Since the early part of the 20th century, lakes have been classified according to their trophic state. "Trophic" means nutrition or growth. A eutrophic ("well-nourished") lake has high nutrients and high plant growth. An oligotrophic lake has low nutrient concentrations and low plant growth. Mesotrophic lakes fall somewhere in between eutrophic and oligotrophic lakes. While lakes may be lumped into a few trophic classes, each lake has a unique constellation of attributes that contribute to its trophic status. Three main factors regulate the trophic state of a lake:

1.Rate of nutrient supply

• Bedrock geology of the watershed
• Soils
• Vegetation
• Human landuses and management

2.Climate

• Amount of sunlight
• Temperature
• Hydrology (precipitation + lake basin turnover time)

3.Shape of lake basin (morphometry)

• Depth (maximum and mean)
• Volume and surface area
• Watershed to lake surface area ratio (A_w : A_o)

Trophic status is a useful means of classifying lakes and describing lake processes in terms of the productivity of the system. Basins with infertile soils release relatively little nitrogen and phosphorus leading to less productive lakes, classified as oligotrophic or mesotrophic. Watersheds with rich organic soils, or agricultural regions enriched with fertilizers, yield much higher nutrient loads, resulting in more productive, eutrophic (even hyper-eutrophic) lakes.

Eutrophication, the progress of a lake toward a eutrophic condition, is often discussed in terms of lake history. A typical lake is said to age from a young, oligotrophic lake to an older, eutrophic lake. Geological events, such as glaciation, created lakes in uneven land surfaces and depressions. The landscapes surrounding lakes were often infertile, and thus many lakes were oligotrophic. Eventually some of the shoreline and shallow areas supported colonizing organisms that decomposed unconsolidated materials into reasonably fertile sediments. Active biological communities developed and lake basins became shallower and more eutrophic as decaying plant and animal material accumulated on the bottom. Shallow lakes tend to be more productive than deep lakes, in part because they do not stratify, thereby allowing nutrients to remain in circulation and accessible to plants. They also tend to have a smaller lake volume, so nutrient loading from their watershed has a larger impact. There are undoubtedly exceptions to this typical progression from oligotrophy to eutrophy,where geology, topography, and lake morphology caused eutrophic conditions from the start.

This concept of lake aging has unfortunately been interpreted by some as an inevitable and irreversible process whereby a lake eventually "dies." In fact, many oligotrophic lakes have persisted as such since the last glaciation and some ultra-oligotrophic lakes, such as Lake Tahoe may have been unproductive for millions of years. Furthermore, research in paleolimnology has provided evidence that contradicts the idealized version of a lake becoming more and more eutrophic as it ages. Studies of sediment cores have suggested that the algal productivity of Minnesota lakes actually may have fluctuated a great deal during the past 12 - 14,000 years (the period since the last glaciation). Changes in climate and watershed vegetation seem to have both increased and decreased lake productivity over this period. Some lakes probably experienced high rates of photosynthesis fairly soon after glacial retreat and then became less productive until recent times. It is also possible that water sources for some lakes have changed over the past thousands of years through diversions of stream flow, for example. In such cases water supplies to a lake (and therefore nutrient supplies) could have changed, leading to changes in the lake's productivity.

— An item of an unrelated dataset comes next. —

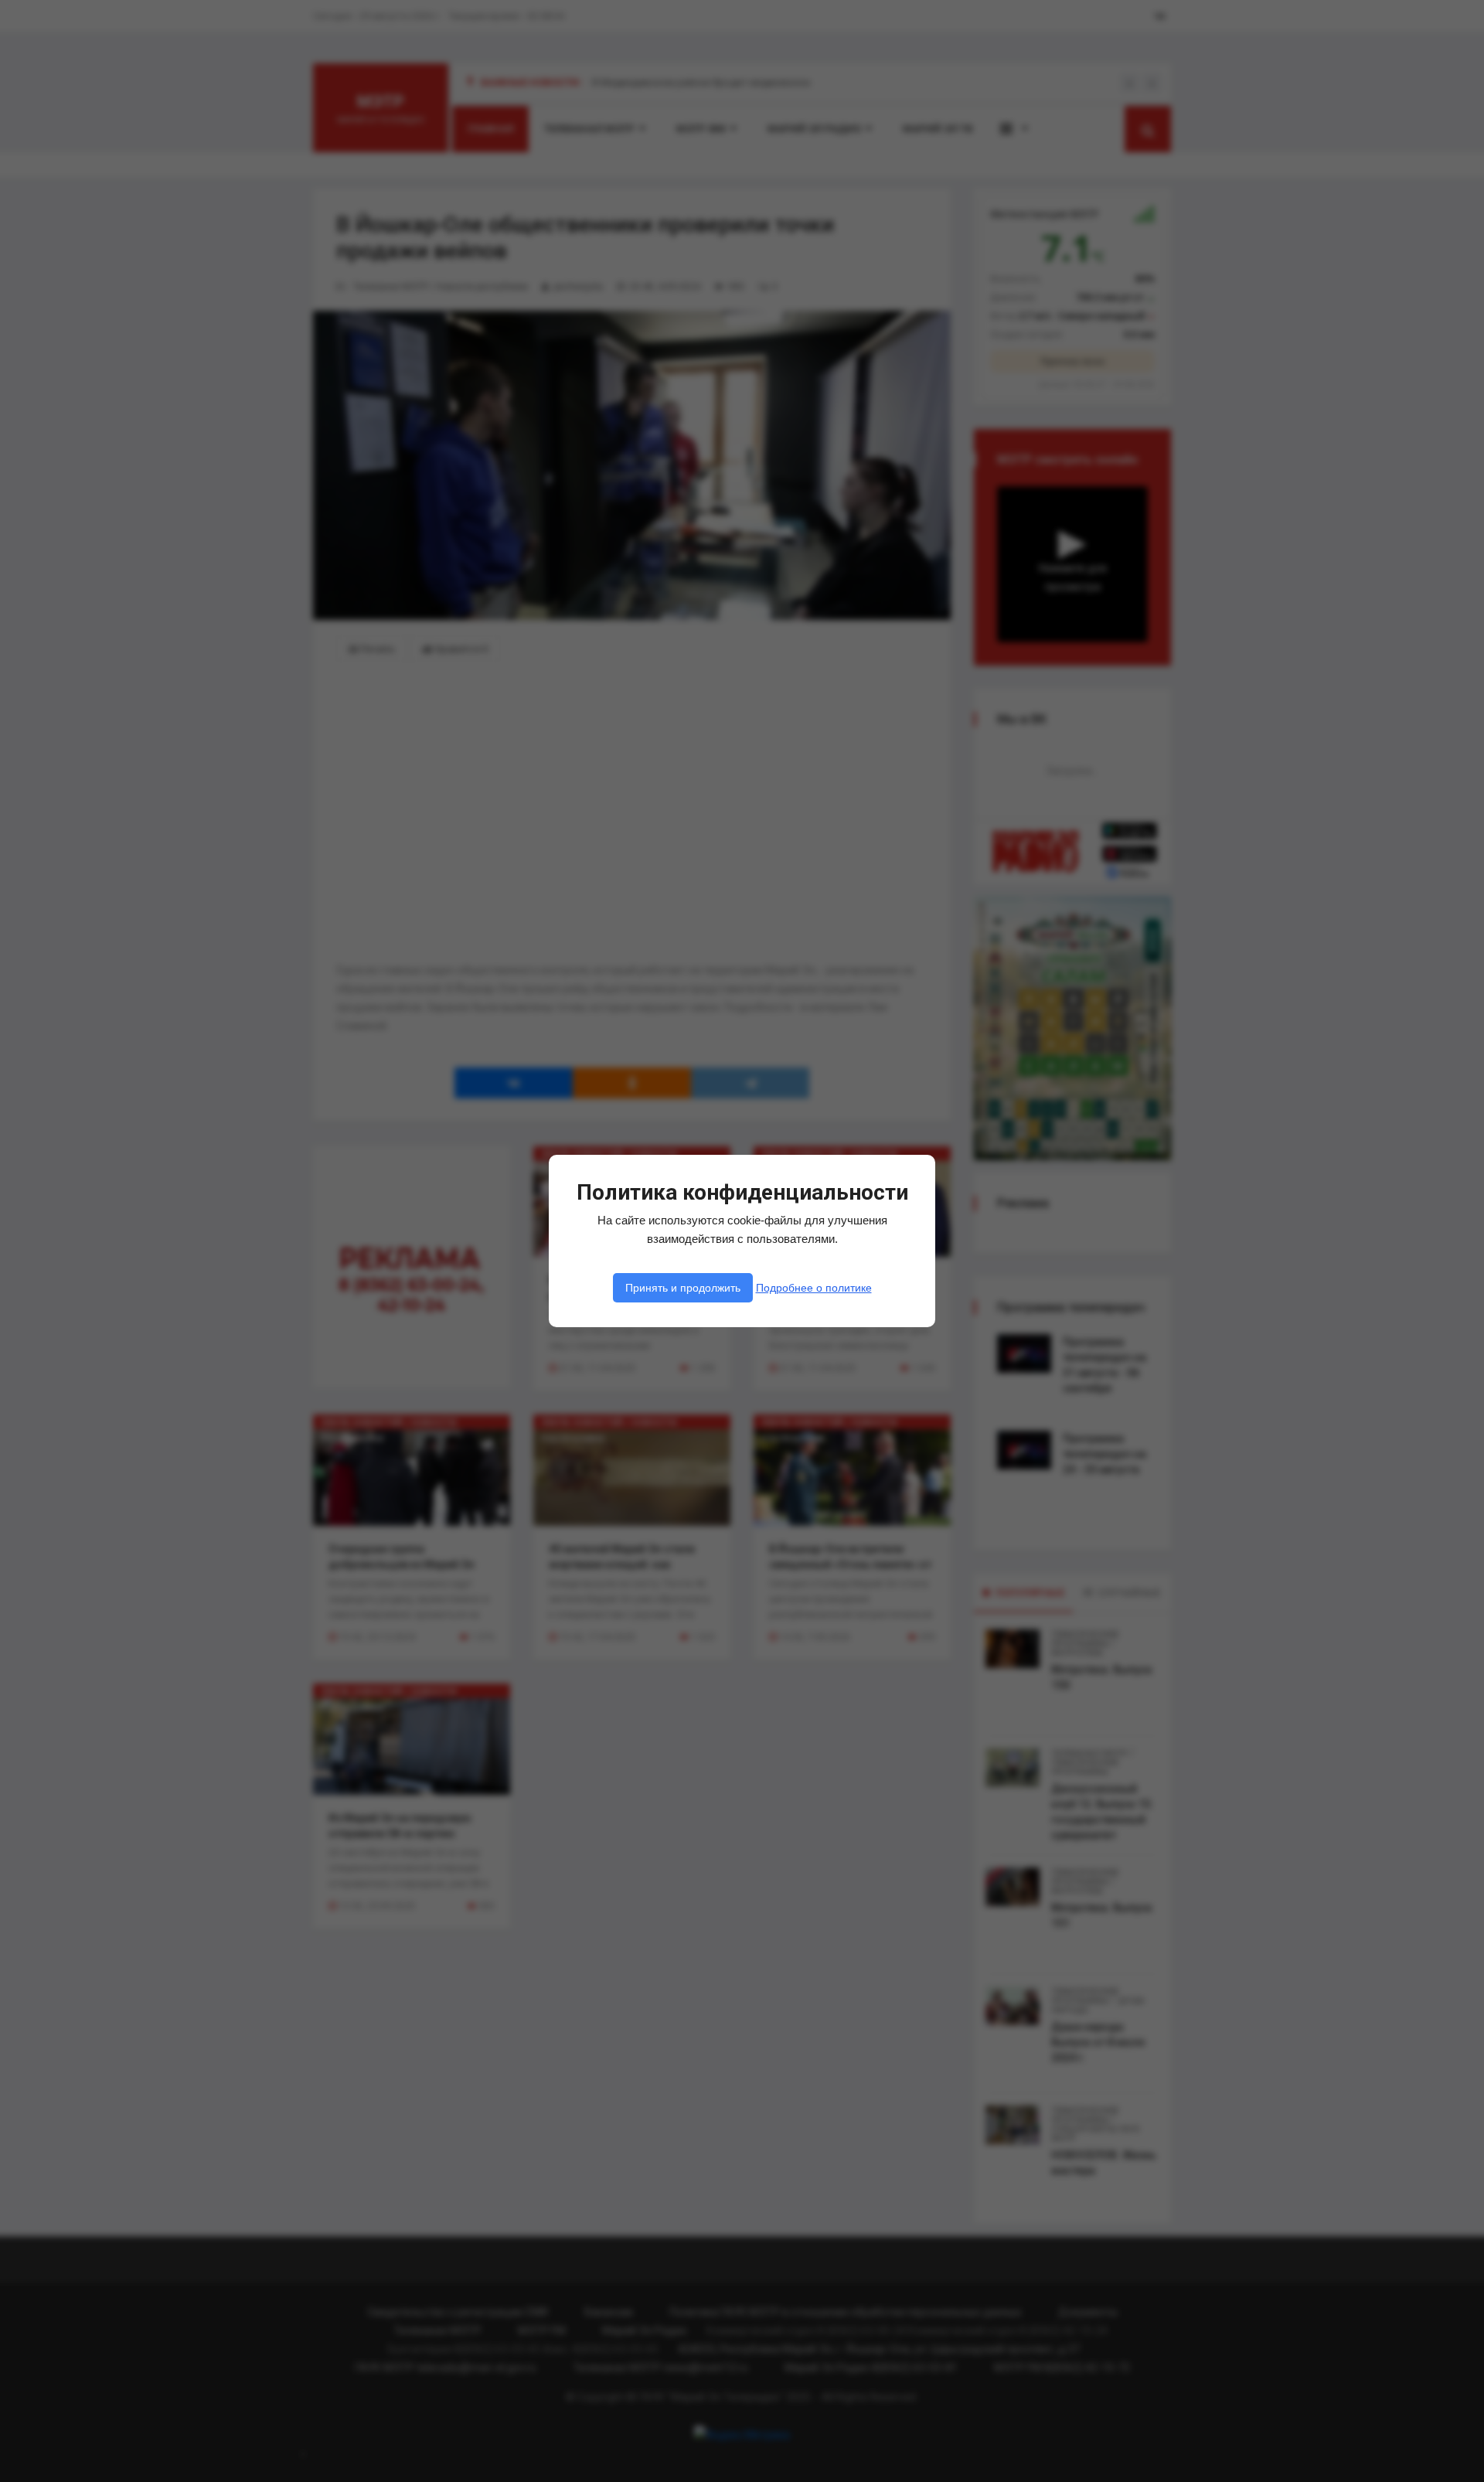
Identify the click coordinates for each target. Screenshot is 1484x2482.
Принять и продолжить (682, 1288)
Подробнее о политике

However, lakes may be culturally eutrophied by accelerating their natural rate of nutrient inflow. This occurs through poor management of the watershed and introduction of human wastes through failing septic systems. Such changes may occur over periods of only decades and are reversible if anthropogenic nutrient loading can be controlled. In the 1960s this was a serious issue, exemplified by the hyper-eutrophic condition of Lake Erie. Although it was pronounced "dead," it eventually returned to less eutrophic conditions, when major point sources of phosphorus were controlled in the early 1970s (by spending millions of dollars to build advanced wastewater treatment plants).

In North America, most of the problems associated with the direct discharge of domestic wastewater have been successfully mitigated. Now the regulatory focus is on the much more difficult problem of controlling non-point sources (NPS) of nutrient pollution such as agricultural drainage, stormwater runoff, and inadequate on-site septic systems. NPS pollution is particularly difficult to address because it is diffuse, not attributable to a small number of polluters, and associated with fundamental changes in the landscape, such as agriculture, urbanization and shoreline development.

An excellent discussion of the factors and issues relating to natural versus cultural eutrophication is a paper called: The Algal Bowl- A Faustian View of Eutrophication, (by J.R. Vallentyne, 1972, Federation Proceedings, Vol 32 (7), pp1754-7. American Society of Biological Chemists Symposium on Man and his Environment at the 56th Annual Meeting of the Federation of American Societies for Experimental Biology, Atlantic City, NJ, USA, April 10, 1972).